UPDATES! Can my company fire me or reduce the size of my grant just before the vesting of my stock options or restricted stock/RSUs?
In short, yes, assuming this termination is made for good-faith reasons, such as business downsizing or poor work performance. Most employees are "at will," which means you are hired and fired at the company's discretion without a contract. An employer is free to terminate "at will" employees at any time. As reported by The Wall Street Journal and The myStockOptions.com Blog, instead of firing someone before vesting, the company can restructure the stock grant in a way that returns some unvested stock or options to the company for reuse in grants to others.
Some state courts have implied covenants of good faith and fair dealing by employers when a bad-faith termination results in employees losing benefits almost earned by past services. Your stock plan and grant agreements, or perhaps any severance arrangement, may also cover this situation. Also failing in the courts are arguments that unvested options are protected by state laws that require all wages to be paid for work before employment termination. (See a decision made in 2010 by the Maryland Court of Appeals.)
In general, to avoid costly lawsuits, companies consider future vesting dates when terminating employees. They may delay the termination date, extend it by using "paid time off" days, or accelerate the upcoming vesting to avoid appearing to terminate an employee merely to forfeit soon-to-be vested shares.

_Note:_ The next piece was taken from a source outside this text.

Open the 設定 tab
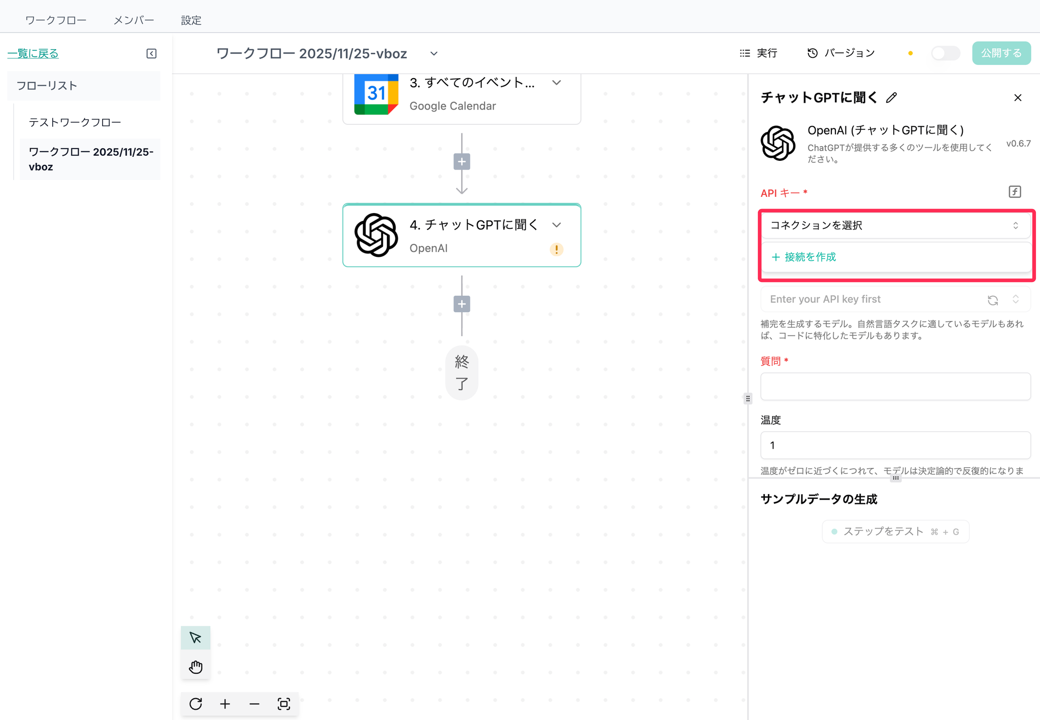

In Suzuki v. Abiomed Inc. (2017), a federal district court in Massachusetts allowed a covenant of good faith and fair dealing to be applied to potentially protect someone with unvested performance-based grants. This decision, which concerned the company's motion to dismiss the case, does not mean that employees who have grants with individualized performance goals cannot be terminated. The ruling means only that a termination made in bad faith cannot cancel the payout when the compensation "is connected to work already performed." The case is further discussed by a commentary from Sherin & Lodgen.